Tra l’altro, nella determina con la quale si sanciva la chiusura dello sportello, si spiegava che gli spazi lasciati ora liberi dagli uffici andranno a gara per essere assegnati ad attività commerciali. Una bella sfida visto che, come detto, ci sono già diversi banchi vuoti da ormai 3 anni e che nessuno vuole prendere.

Senza informazioni

Nonostante gli annunci e gli avvisi, molte persone non sapevano del trasferimento dello sportello. Lunedì mattina diversi cittadini, in particolare anziani, sono rimasti scioccati quando hanno saputo che gli uffici erano chiusi. Avevano, ovviamente, un appuntamento ma non sapevamo che la sede non era più la stessa. Ancora oggi, tra l’altro, come ha sperimentato il consigliere municipale d’opposizione, Fabrizio Montanini, è possibile prenotare online il rinnovo della carta d’identità nel mercato di San Romano.

“Ad un certo punto ho smesso di contare le persone che mi chiedevano come mai gli uffici fossero chiusi – ha detto a RomaToday Elisabetta, che lavora nel negozio di parrucchieri gestito dalla figlia 22enne, situato praticamente di fronte all’ex anagrafe – una signora straniera è addirittura venuta qui in taxi per la carta d’identità e non sapeva come raggiungere via Rivisindoli. Mi ha chiesto una mano ma era veramente in difficoltà. Come attività è ovvio che continuiamo a lavorare ma senza l’ufficio mancherà quella “visibilità” che ci forniva. Capitava pure che delle signore, se dovevano attendere molto infila, venivano qui per farsi una piega”.

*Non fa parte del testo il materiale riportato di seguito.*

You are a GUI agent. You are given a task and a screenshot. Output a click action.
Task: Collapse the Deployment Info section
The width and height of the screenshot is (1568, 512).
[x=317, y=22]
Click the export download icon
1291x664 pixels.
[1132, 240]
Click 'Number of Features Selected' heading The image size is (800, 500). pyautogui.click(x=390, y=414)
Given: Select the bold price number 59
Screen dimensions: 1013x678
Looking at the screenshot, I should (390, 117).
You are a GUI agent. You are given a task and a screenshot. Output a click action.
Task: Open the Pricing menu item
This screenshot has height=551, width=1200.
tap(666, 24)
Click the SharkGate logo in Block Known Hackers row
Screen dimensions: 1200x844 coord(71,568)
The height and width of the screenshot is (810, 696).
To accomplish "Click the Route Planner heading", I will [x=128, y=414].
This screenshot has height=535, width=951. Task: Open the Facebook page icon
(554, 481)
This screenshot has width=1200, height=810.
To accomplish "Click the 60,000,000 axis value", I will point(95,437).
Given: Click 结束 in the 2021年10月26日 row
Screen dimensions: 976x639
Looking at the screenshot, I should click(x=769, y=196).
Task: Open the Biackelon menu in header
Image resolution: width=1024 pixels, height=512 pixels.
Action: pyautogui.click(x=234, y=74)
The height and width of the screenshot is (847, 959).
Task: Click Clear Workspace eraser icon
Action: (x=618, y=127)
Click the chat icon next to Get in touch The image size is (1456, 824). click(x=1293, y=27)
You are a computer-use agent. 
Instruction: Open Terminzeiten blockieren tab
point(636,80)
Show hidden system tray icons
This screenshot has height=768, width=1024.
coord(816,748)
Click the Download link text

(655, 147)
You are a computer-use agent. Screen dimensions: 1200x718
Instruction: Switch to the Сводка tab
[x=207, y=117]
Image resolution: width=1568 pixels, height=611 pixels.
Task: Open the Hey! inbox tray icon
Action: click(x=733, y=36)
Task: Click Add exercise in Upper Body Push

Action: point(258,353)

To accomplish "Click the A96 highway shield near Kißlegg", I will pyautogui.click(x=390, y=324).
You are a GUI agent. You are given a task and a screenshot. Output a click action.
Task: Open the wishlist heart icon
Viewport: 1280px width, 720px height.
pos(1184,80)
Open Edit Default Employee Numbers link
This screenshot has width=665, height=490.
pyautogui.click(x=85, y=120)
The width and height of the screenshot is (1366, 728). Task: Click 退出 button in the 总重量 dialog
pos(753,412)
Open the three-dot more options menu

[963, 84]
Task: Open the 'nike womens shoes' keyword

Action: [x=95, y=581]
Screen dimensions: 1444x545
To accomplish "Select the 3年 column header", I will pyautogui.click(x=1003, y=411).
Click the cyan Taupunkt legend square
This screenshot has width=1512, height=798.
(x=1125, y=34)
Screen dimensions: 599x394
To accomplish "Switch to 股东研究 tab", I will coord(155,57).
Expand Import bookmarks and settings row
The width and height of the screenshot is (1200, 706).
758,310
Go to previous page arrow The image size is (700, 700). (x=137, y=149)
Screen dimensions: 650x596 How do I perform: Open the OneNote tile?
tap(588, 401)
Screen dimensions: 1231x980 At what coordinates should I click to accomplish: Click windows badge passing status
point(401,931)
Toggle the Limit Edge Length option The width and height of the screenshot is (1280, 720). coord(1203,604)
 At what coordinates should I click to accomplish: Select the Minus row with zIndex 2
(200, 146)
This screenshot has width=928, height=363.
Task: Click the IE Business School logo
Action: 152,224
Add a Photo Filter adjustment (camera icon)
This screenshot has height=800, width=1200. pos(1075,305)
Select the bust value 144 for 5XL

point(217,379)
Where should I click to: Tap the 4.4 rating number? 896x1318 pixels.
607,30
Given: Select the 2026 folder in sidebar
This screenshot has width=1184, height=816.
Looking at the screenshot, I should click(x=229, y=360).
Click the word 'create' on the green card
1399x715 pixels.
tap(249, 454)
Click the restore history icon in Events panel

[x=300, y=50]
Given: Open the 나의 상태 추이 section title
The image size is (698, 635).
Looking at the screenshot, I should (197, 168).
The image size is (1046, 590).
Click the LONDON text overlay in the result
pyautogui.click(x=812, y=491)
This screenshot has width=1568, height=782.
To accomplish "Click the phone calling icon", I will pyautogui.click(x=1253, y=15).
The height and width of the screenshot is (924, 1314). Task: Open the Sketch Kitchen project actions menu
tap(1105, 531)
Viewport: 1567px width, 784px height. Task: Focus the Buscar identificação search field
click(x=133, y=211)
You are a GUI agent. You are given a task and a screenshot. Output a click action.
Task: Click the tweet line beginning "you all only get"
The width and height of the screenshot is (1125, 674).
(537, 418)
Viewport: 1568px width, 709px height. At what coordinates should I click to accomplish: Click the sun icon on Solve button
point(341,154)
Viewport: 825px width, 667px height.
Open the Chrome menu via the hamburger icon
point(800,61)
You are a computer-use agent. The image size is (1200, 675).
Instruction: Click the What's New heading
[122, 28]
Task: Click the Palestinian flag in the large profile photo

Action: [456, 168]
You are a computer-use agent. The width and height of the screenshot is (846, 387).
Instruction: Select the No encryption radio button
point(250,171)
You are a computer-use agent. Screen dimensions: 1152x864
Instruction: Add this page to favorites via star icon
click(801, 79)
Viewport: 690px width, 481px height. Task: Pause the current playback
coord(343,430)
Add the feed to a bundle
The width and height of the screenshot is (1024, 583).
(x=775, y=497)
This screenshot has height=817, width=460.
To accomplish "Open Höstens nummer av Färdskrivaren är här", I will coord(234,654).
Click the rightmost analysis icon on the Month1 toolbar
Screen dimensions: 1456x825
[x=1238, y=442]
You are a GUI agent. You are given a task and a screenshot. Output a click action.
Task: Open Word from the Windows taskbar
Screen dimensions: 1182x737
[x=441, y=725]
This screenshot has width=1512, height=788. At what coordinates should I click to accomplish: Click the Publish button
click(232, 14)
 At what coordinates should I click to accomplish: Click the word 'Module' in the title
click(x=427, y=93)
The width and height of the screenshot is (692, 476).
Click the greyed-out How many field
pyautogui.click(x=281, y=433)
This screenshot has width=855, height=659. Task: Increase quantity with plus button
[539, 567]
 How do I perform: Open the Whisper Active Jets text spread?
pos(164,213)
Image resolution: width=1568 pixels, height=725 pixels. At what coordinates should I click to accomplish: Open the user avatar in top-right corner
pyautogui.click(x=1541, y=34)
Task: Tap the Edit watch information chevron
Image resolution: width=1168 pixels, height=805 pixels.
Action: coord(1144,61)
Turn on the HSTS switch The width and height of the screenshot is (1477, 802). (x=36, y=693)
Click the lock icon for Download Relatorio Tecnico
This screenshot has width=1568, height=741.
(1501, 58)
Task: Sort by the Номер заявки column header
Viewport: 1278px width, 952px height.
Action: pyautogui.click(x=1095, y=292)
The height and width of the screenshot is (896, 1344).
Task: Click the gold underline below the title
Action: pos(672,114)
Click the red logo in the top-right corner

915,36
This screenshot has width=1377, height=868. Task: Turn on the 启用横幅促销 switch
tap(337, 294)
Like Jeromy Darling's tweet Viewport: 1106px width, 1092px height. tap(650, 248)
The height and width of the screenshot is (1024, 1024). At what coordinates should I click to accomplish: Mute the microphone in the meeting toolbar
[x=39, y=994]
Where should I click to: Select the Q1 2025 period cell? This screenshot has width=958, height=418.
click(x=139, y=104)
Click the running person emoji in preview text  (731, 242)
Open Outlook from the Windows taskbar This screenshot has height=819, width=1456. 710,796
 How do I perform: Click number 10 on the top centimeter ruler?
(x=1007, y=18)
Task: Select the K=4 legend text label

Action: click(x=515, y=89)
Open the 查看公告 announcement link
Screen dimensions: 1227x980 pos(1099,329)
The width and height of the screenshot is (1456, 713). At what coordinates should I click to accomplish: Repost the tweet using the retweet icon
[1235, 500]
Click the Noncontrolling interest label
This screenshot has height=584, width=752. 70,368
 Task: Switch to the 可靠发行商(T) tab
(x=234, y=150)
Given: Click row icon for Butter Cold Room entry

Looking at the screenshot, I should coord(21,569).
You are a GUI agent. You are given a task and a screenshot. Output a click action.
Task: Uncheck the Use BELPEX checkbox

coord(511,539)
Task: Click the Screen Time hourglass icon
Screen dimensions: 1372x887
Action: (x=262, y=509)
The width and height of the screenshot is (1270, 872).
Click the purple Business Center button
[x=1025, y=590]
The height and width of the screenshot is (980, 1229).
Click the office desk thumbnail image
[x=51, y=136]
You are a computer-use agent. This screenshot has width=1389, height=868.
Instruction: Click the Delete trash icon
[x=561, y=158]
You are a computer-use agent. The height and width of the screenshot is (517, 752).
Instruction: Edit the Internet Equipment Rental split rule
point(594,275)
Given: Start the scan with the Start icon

Prenotazioni ancora possibili

Come anticipato, Fabrizio Montanini, che nei giorni successivi all’annuncio della chiusura dello sportello aveva anche organizzato un incontro con i commercianti all’interno del mercato, ha mostrato come sia possibile, ancora oggi, prenotare il rinnovo della carta presso l’ormai ex sportello.  “Anche nel suo primo giorno di chiusura, è possibile prendere online l'appuntamento per la carta d'identità in via di San Romano 14, come si può verificare dalla mia prenotazione. Sempre oggi - ha sottolineato Montanini – stanno mandando i promemoria a ridosso degli appuntamenti presi nei mesi scorsi, sempre all'ex anagrafe di San Romano. Ci domandiamo se il Comune abbia comunicato al ministero di questa scellerata chiusura o abbia fatto tutto talmente in fretta e furia senza informare l'organo più importante”.